STUDY MATERIAL Start Marker

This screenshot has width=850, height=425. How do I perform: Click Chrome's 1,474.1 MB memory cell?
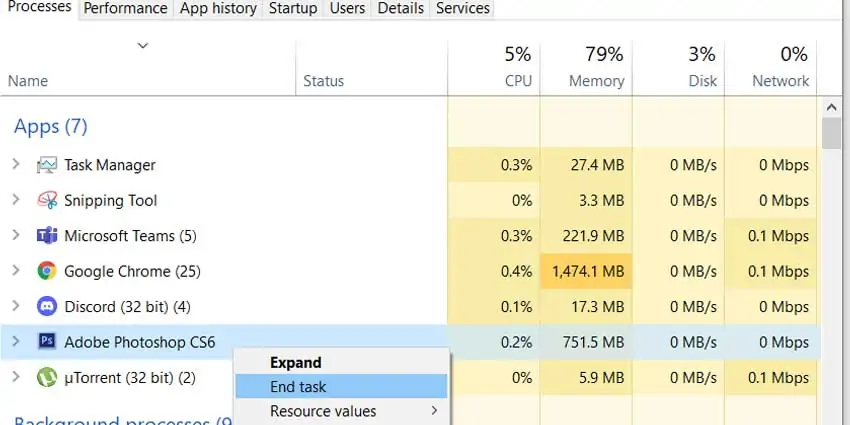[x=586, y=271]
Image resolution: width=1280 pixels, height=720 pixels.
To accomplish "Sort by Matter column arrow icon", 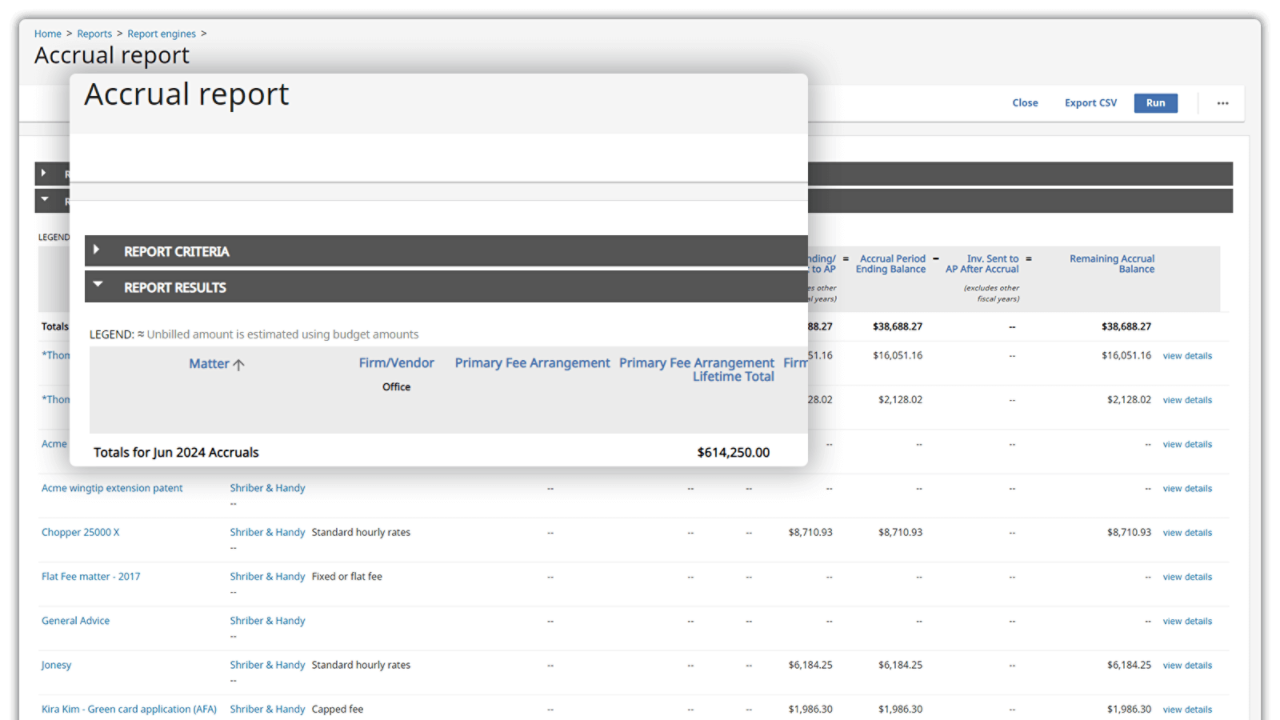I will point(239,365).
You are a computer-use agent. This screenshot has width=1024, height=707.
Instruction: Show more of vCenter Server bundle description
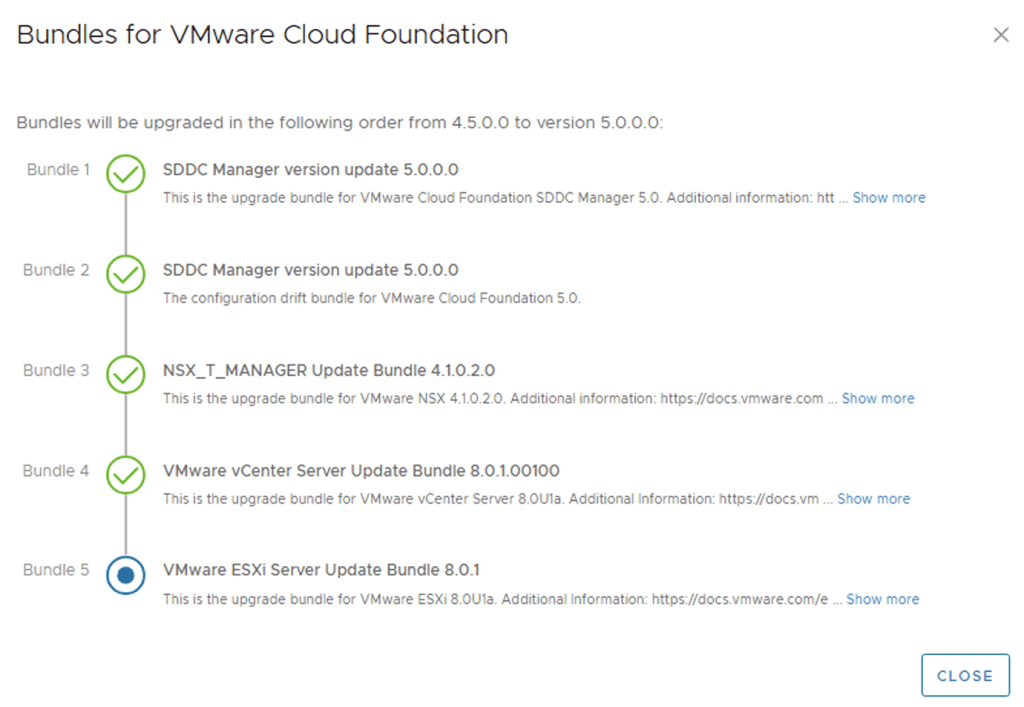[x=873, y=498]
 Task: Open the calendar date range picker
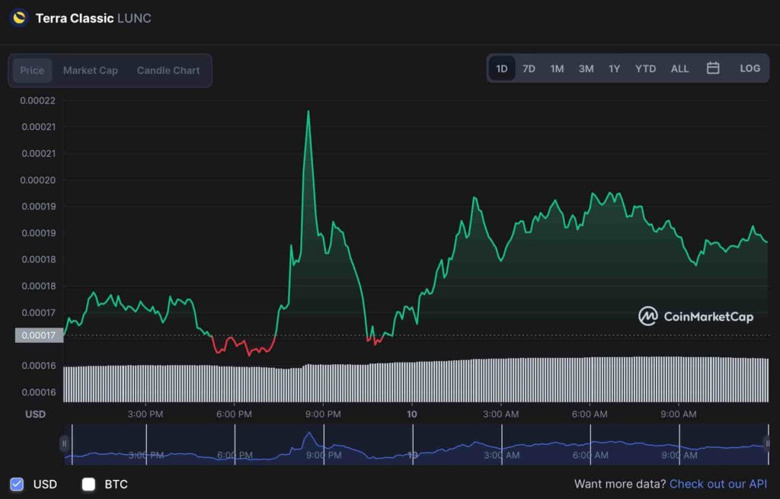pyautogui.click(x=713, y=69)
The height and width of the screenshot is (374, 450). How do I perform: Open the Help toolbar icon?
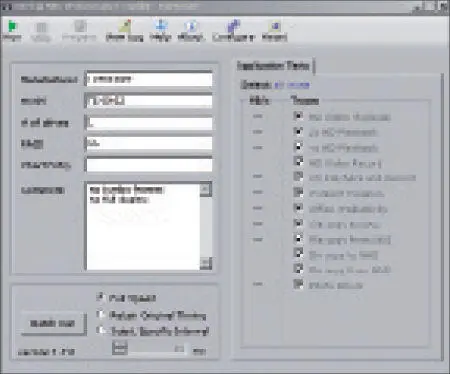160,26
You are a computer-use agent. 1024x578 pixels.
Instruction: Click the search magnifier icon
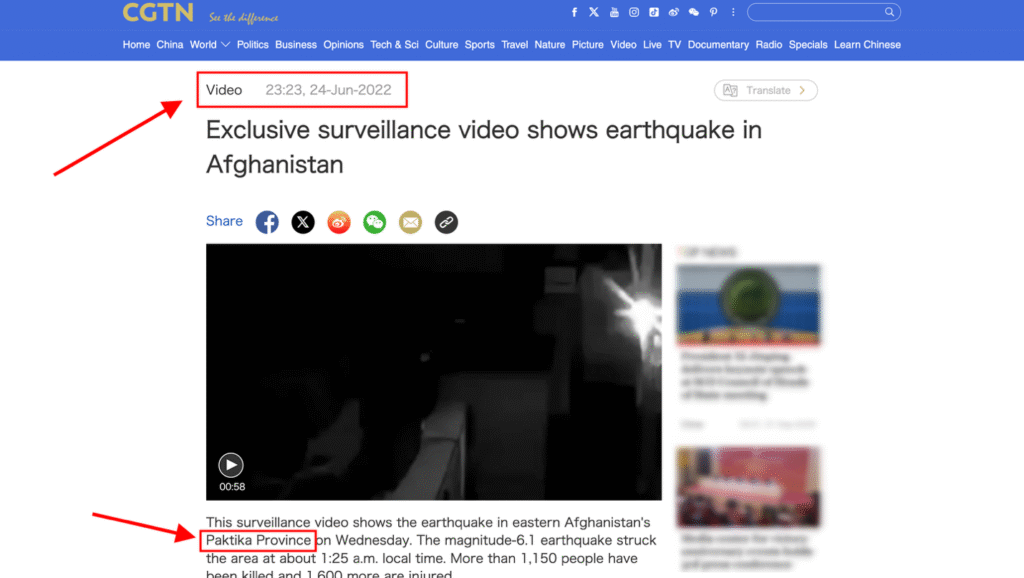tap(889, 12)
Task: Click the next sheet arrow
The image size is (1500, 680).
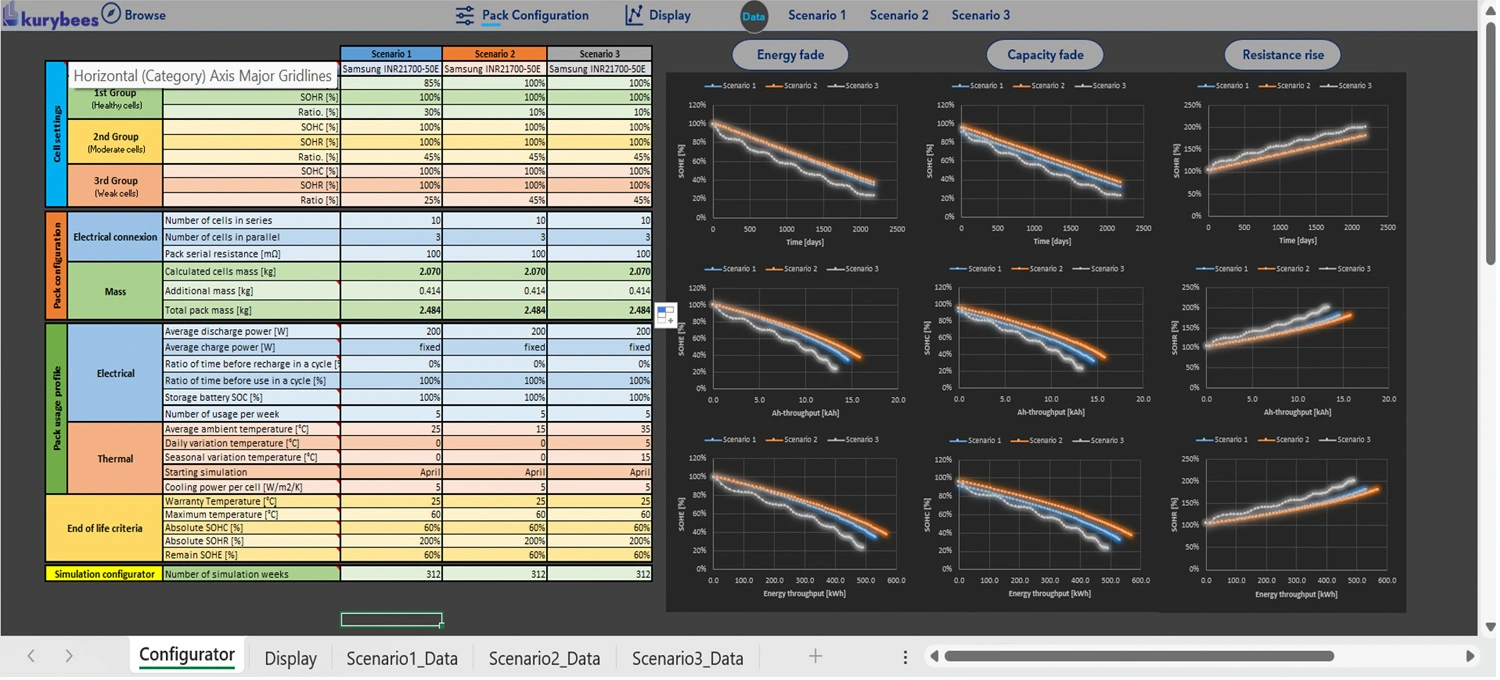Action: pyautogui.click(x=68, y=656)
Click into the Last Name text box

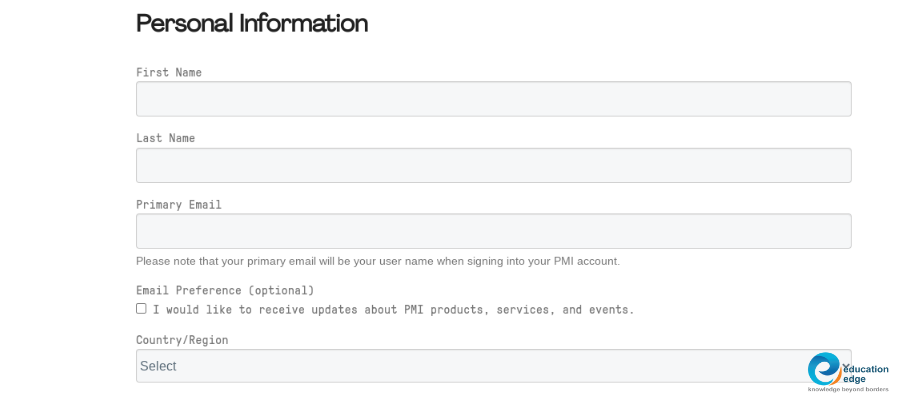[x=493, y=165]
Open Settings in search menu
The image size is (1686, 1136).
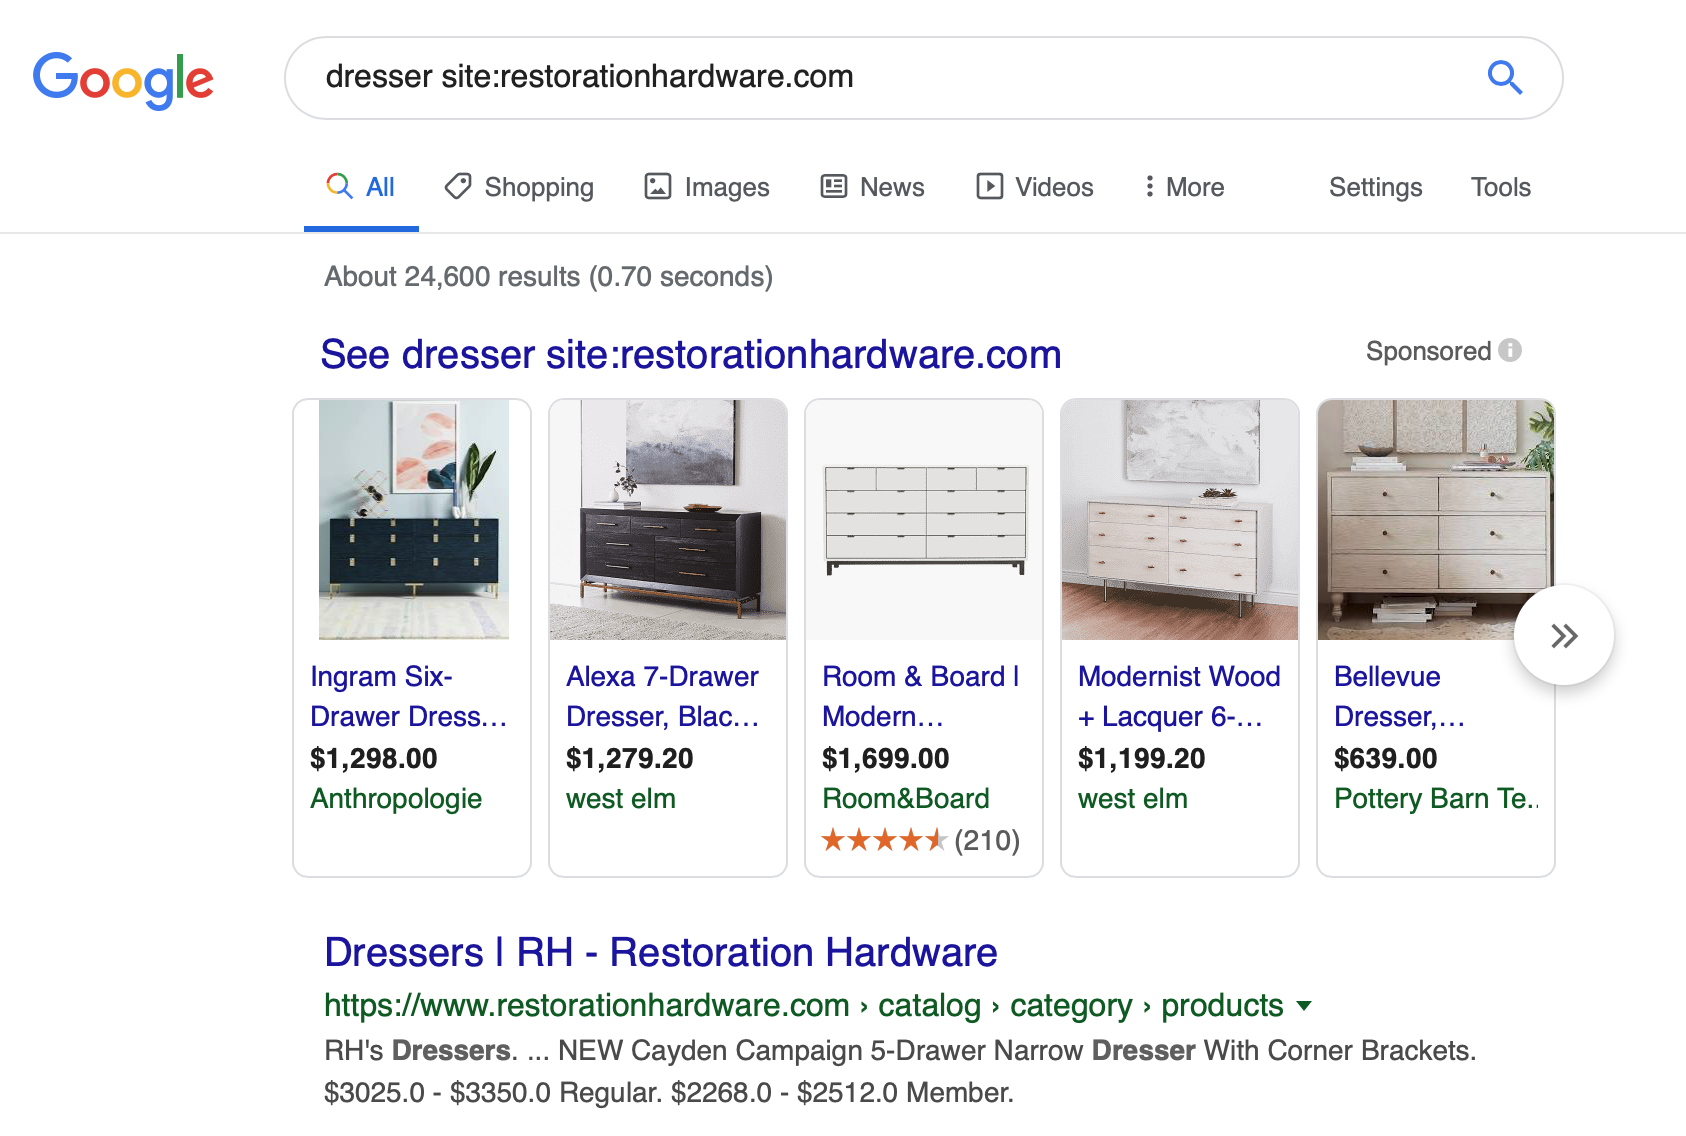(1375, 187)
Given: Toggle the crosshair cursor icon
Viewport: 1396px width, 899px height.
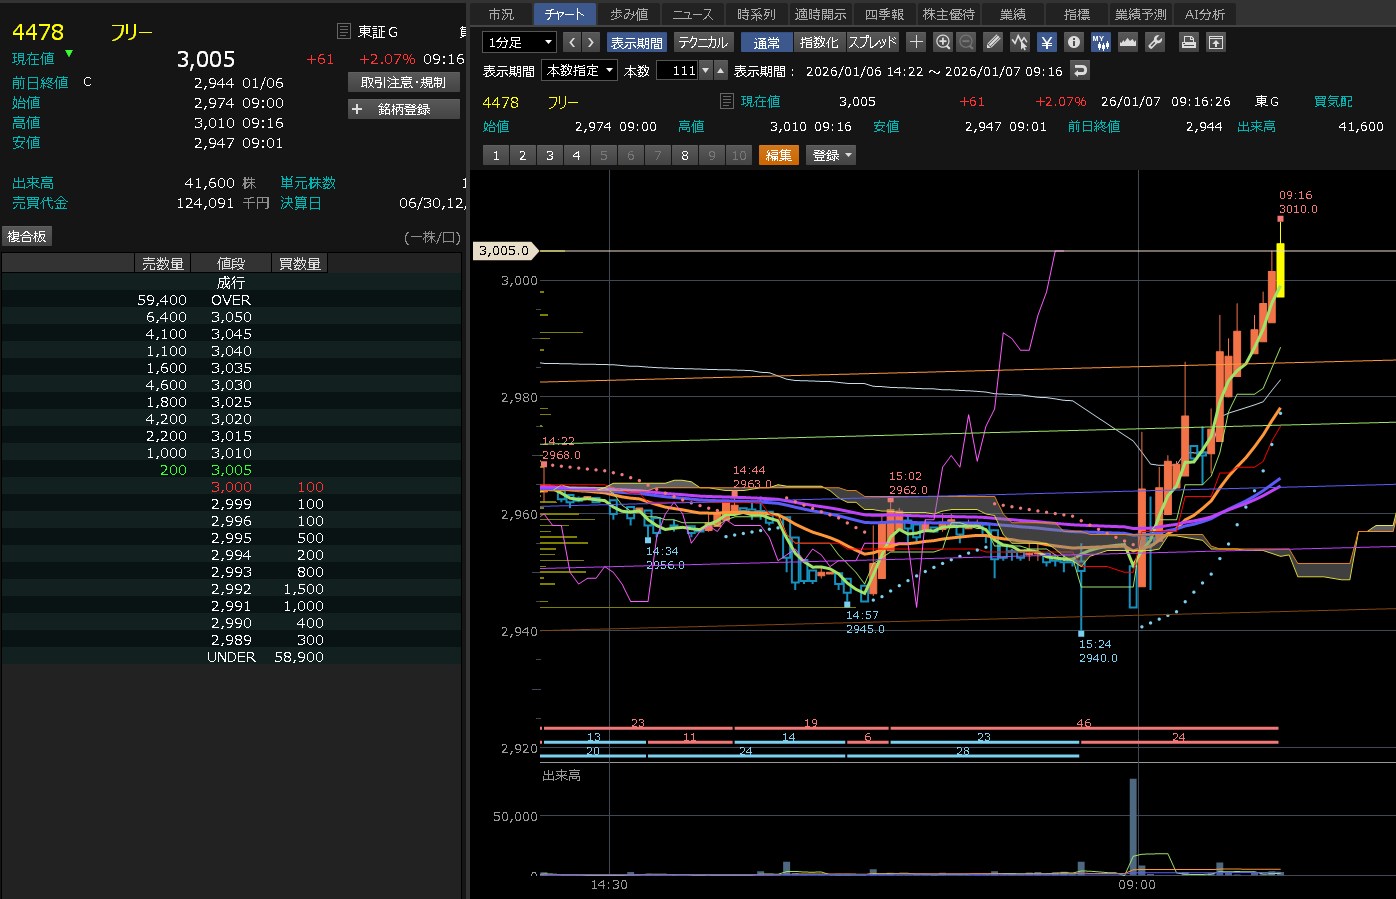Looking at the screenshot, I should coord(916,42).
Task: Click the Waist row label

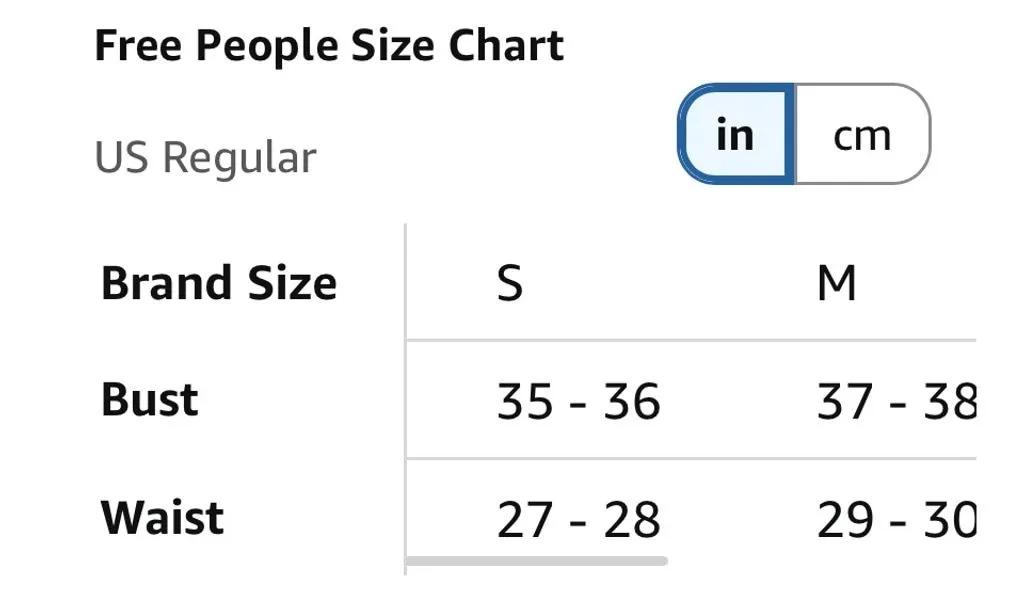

STUDY MATERIAL End Marker

WORK REQUEST →
Each line of the entries above that includes the string "agent" should be copied out.

EXERCISE RESULT →
You are a computer-use agent. This screenshot has width=1024, height=707.
You are a computer-use agent. 1024x578 pixels.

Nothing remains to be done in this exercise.